AI has been awful on Reddit.
I've acquired a sense for at least some of the bots. There's this set of bots that post a high-engagement post about once a day to an implausibly large range of subreddits, with implausible regularity. I can tell by the way I remove them and the way that the other subs are mostly not that most subs have not figured this out yet.
There is an obvious solution to that problem, which I haven't wanted to put out there, but I've become increasingly suspicious that it's already been figured out anyhow, which is to limit a specific user account to a specific "persona" with plausible interests and posting rates.
And that's where I think the race may well end, victory spammers. If there's a winning move against that in general I haven't figured it out.

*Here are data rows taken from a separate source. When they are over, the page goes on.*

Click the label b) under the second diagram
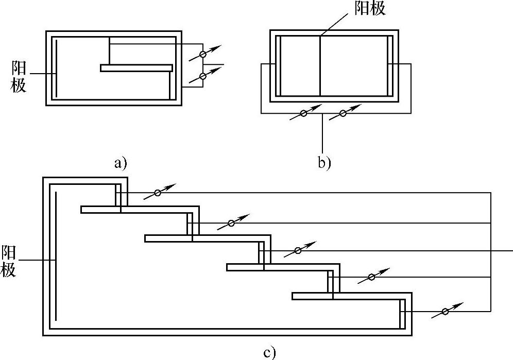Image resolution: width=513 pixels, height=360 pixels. (323, 164)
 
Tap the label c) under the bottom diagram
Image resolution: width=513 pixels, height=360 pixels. (270, 353)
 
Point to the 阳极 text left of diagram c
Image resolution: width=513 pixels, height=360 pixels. (8, 261)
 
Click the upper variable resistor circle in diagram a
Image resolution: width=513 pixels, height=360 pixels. (203, 54)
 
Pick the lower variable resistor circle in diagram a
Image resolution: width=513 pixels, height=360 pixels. (203, 77)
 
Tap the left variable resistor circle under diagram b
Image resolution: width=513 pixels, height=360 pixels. (303, 113)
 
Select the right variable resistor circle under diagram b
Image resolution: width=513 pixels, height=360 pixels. (343, 113)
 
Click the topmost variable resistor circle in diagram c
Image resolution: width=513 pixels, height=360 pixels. (158, 193)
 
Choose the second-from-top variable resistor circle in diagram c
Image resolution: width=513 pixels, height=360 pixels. (231, 223)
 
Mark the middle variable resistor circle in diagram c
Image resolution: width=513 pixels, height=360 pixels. (298, 250)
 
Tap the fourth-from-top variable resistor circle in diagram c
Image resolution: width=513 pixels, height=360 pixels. (371, 278)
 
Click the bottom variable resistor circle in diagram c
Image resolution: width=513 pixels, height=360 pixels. (446, 312)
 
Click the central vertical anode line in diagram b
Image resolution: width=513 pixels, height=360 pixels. (320, 66)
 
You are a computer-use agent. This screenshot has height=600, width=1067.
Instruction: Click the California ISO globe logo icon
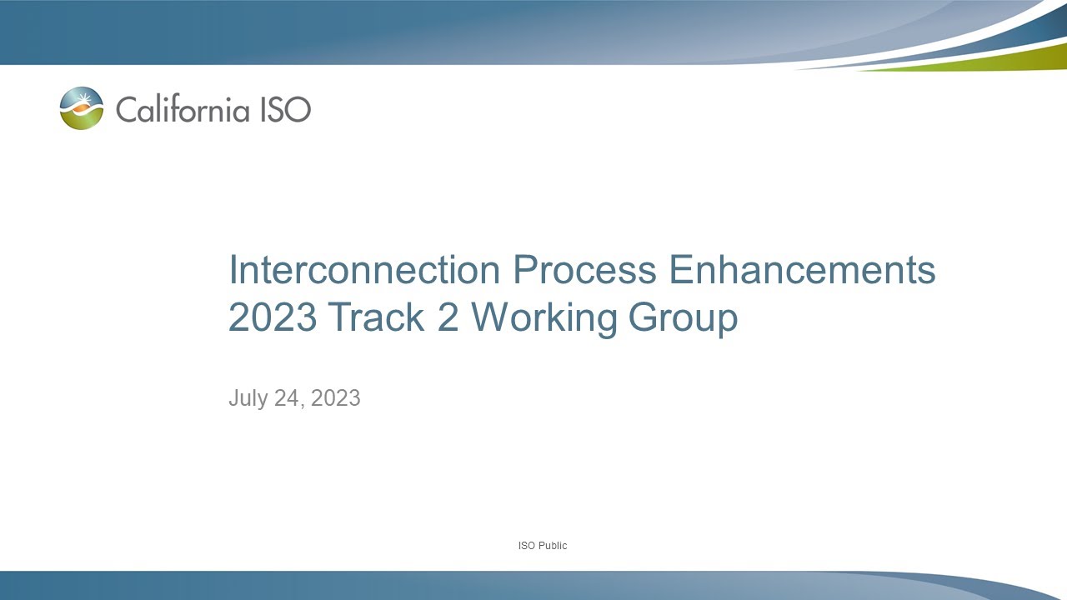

I know reddit is concerned about this at the corporate level but I'm not sure they realize this is possibly their #1 threat, towering above all others. Not that I have any specific suggestions about what to do about it either. And it's years before the masses realize this and stop visiting, and by the time that happens all the social media companies are going to be in trouble for the same reason. You can see the leading edge here on HN but it's still only an almost negligible fraction of the total userbase of something like Reddit today. But that will change.
Out of curiosity, has anyone noticed a non-negligible presence of bots in threads on HN? I haven't, but I'm not sure if that's because I'm bad at spotting them or because HN is good at getting rid of them or because HN is a niche platform.
Considering reddit now allows you to hide your post history, I don't know if the admins consider bots to be the giant problem that they certainly are.